-- Extrait de page --
Nous voyons d’ores et déjà que cet objectif principal interpelle tout autant les candidat-e-s souhaitant poursuivre leur carrière professionnelle que ceux et celles qu’appelle un cheminement universitaire, qu’il soit voué à la recherche ou à l’enseignement.  Qui pourrait affirmer en effet que la modélisation de la complexité devrait être le monopole des uns plutôt que des autres?  Nous anticipons avec beaucoup d’enthousiasme la stimulation réciproque que ne manquera pas de susciter la présence et la confrontation dans un même séminaire de ces multiples intentions et perspectives.

 

Dans la mesure où la compréhension de la dynamique des systèmes complexes et celle des conditions d’intervention dans - et non uniquement sur - de tels systèmes constituent le cœur de notre programme de maîtrise, une description plus circonstanciée des formes que revêt la complexité en design n’est pas superflue.  Nous croyons que cette description constitue à elle seule une justification de notre choix délibéré.

 

En design, que ce soit dans le domaine du design industriel ou d'intérieur, on peut distinguer quatre champs où la complexité se manifeste. Ceux-ci constituent les principaux thèmes d’étude et de recherche de notre programme.  Deux d’entre eux se situent à l’intérieur du processus de design, les deux autres lui sont périphériques, l’un en amont, l’autre en aval.  Résumons-les :

 

1)       La complexité méthodologique, celle du processus de design lui-même, résulte du nombre des acteurs parties prenante d’un projet (ingénierie simultanée ou concourante, management par le design), de la sophistication des outils logistiques (systèmes experts, méthodes d’analyse et d’évaluation), et de l’évolution des modèles théoriques (théorie des systèmes dynamiques complexes, sciences de l’artificiel, épistémologies des sciences de la conception et des sciences sociales).

 

2)       La complexité des produits du design, celle de leur fabrication (du prototype au produit final, CFAO), celle de leur usage (sécurité, ergonomie cognitive, multifonctionnalité et individualisation des produits), celle de leur signification (dimension symbolique, esthétique, sémantique; multiculturalisme, mondialisation) et celle de leurs interrelations avec leurs environnements (espace intérieur, impacts environnementaux, développement durable).

 

3)       La complexité des problématiques, en amont du projet, celle qui relève de la commande et de l’établissement du cahier des charges, de la pertinence culturelle et sociale des produits - que les Allemands, les Britanniques et les Scandinaves appellent leur “soutenabilité sociale”-, du contexte d’intervention, des enjeux éthiques.

 

4)       La complexité des impacts, en aval du projet, celle - surtout mais pas exclusivement - des conséquences environnementales de l’usage et du rebut des produits (eco-design), des méthodes d’évaluation globales (méthodes multicritères, scénarios et prospective), de la signification anthropologique des produits du design et de notre environnement technique (réalité virtuelle, technoéthique).

 

Nous verrons comment ces diverses complexités seront prises en compte dans le cheminement-type d'un-e candidat-e à la maîtrise, c'est-à-dire comment l'acquisition de l'intelligence complexe sera répartie parmi les diverses activités pédagogiques prévues (séminaires, cours, projet, recherche).

-- Données fournies --

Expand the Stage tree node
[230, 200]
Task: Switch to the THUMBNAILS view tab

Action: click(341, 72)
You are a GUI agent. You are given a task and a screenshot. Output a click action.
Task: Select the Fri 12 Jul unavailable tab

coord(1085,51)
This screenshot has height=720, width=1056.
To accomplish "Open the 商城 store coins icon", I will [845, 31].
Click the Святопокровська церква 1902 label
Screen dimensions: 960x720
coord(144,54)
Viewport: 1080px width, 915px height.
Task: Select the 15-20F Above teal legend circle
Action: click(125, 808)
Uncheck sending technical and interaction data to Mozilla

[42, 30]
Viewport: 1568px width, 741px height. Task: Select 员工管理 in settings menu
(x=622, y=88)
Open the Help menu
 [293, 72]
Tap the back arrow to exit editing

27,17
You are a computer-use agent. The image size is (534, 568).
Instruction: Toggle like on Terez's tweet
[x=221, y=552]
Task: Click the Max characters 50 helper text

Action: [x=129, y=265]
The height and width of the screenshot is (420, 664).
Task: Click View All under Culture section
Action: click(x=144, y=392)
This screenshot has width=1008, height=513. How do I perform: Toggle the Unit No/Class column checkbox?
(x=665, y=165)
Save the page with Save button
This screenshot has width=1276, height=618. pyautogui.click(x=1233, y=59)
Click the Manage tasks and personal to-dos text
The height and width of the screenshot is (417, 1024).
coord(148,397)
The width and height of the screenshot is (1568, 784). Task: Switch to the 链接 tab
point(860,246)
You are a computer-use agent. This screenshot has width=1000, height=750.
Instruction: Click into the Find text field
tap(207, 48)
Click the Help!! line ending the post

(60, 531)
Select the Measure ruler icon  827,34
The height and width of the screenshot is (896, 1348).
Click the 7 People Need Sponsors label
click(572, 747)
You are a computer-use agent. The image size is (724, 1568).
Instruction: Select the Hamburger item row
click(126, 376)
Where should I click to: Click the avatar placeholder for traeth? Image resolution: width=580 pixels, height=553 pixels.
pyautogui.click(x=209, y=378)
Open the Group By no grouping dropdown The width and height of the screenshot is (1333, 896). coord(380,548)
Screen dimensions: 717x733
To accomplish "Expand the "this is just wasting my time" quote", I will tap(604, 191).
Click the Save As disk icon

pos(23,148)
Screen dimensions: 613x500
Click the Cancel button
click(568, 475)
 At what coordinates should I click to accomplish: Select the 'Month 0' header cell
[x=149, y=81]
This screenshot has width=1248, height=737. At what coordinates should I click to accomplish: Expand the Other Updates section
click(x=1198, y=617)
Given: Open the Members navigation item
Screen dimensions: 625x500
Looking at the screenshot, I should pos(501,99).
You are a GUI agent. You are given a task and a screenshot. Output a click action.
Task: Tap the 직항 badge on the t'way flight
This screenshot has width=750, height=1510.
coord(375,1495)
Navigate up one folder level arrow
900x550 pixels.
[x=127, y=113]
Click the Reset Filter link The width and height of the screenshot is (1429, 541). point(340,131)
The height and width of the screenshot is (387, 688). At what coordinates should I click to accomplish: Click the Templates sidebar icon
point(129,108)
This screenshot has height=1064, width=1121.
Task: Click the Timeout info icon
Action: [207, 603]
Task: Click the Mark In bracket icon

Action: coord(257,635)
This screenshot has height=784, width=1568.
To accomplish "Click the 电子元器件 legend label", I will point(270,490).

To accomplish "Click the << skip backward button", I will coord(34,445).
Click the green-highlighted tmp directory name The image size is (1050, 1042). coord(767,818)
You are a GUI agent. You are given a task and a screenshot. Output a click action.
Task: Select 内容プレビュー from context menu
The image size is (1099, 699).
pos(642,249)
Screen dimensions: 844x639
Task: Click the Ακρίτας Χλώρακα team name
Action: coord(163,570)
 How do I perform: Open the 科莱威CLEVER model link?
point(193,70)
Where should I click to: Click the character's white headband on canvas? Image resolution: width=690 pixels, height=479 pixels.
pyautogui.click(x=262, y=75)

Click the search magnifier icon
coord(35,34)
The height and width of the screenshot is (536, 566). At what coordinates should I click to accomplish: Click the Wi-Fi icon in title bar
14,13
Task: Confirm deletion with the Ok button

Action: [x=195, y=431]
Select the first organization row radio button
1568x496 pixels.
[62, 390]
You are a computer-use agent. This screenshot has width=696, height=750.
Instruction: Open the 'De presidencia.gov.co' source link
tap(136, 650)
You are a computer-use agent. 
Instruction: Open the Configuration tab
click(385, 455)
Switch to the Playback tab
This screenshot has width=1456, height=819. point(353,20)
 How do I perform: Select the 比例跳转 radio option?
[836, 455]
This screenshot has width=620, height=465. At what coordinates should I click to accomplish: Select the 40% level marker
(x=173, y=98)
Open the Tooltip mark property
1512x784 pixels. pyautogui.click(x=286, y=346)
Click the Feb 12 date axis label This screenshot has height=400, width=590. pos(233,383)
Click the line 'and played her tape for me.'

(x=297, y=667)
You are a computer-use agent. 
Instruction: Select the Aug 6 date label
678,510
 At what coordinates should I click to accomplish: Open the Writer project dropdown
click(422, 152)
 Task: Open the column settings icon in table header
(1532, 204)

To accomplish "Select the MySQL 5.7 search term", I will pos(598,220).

-- Tâche demandée A --
Répondez à ces questions sur l'extrait consacré à la complexité en design :
(i) En combien de champs la complexité se manifeste-t-elle en design, selon l'extrait ?
(ii) Quel nom les Allemands, les Britanniques et les Scandinaves donnent-ils à la pertinence culturelle et sociale des produits ?
(iii) Quelles activités pédagogiques prévues sont énumérées entre parenthèses dans le dernier paragraphe ?
-- Tâche demandée B --
Reproduisez fidèlement le passage de l'extrait sur la complexité en design allant de « 2)       La complexité » jusqu'à « environnementaux, développement durable). ».

-- Réponse complète A --
(i) Quatre champs.
(ii) Leur « soutenabilité sociale ».
(iii) Séminaires, cours, projet, recherche.

-- Réponse complète B --
2)       La complexité des produits du design, celle de leur fabrication (du prototype au produit final, CFAO), celle de leur usage (sécurité, ergonomie cognitive, multifonctionnalité et individualisation des produits), celle de leur signification (dimension symbolique, esthétique, sémantique; multiculturalisme, mondialisation) et celle de leurs interrelations avec leurs environnements (espace intérieur, impacts environnementaux, développement durable).